Sabores de siempre: del pan de higo al arrope y calabazate
Entre los productos más esperados figuran los dulces murcianos más típicos de estas fechas: arrope, calabazate, pan de higo, huesos de santo, miel natural, carne de membrillo, pan de orejón y frutos garrapiñados, todos ellos elaborados de manera artesanal y con recetas transmitidas de generación en generación.
El concejal Jesús Pacheco subrayó durante la presentación que “este mercado es una muestra viva de nuestras raíces. Apostar por él es apostar por nuestra historia y por el valor de lo hecho a mano, con cariño y con respeto a la tradición. Queremos que los murcianos y quienes nos visiten sientan el orgullo de un patrimonio inmaterial que sigue vivo gracias al esfuerzo de nuestros artesanos”.
El corazón del otoño murciano
El Ayuntamiento, a través del Servicio de Comercio, Consumo, Mercados y Plazas de Abastos, colabora activamente en esta iniciativa que combina tradición, cultura y economía local, y que contribuye a dinamizar el centro de la ciudad durante la Festividad de Todos los Santos.

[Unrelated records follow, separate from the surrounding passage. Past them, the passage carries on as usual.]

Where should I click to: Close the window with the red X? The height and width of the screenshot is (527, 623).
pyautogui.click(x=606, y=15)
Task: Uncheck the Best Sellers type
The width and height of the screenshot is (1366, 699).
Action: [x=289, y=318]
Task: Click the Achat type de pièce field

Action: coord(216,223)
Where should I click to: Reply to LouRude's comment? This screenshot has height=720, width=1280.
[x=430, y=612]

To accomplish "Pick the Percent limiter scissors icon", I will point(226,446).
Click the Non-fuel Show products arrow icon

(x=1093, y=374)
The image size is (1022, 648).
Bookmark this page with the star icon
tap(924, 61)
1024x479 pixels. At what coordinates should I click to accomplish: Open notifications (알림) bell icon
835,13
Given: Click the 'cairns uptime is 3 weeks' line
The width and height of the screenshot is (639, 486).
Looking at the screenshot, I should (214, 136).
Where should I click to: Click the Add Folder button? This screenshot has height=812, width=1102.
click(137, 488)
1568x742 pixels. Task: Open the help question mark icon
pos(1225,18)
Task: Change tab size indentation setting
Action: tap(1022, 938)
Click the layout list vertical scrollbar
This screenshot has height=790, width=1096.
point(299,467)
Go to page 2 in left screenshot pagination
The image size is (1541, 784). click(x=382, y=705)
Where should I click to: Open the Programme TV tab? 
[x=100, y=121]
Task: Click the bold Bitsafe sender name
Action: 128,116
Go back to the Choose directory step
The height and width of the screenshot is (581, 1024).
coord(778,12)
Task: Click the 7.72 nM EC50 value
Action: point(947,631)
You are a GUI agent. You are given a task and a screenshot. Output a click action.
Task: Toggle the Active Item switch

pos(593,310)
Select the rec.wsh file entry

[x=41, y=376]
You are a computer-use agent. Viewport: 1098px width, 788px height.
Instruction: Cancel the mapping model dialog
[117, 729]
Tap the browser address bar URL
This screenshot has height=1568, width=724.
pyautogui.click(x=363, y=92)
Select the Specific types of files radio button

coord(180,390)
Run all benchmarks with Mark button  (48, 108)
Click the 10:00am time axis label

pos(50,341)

El mercado se ha consolidado como un punto de encuentro entre vecinos, turistas y artesanos, y como una oportunidad para revivir los sabores y aromas del otoño murciano.
Arrope y calabazate: el sabor de la memoria
Entre los grandes protagonistas del mercado destacan el arrope y el calabazate, una receta con más de dos mil años de historia elaborada a base de frutas, hortalizas y almíbar. Este dulce, imprescindible en las mesas murcianas del 1 de noviembre, refleja la sabiduría culinaria de conservar los productos de la tierra y transmitir sus sabores a través de las generaciones.
Junto a ellos, los visitantes podrán degustar almendras, miel, mermeladas y confituras, productos de temporada que evocan la esencia de una época marcada por la tradición, la cercanía y el sabor a hogar.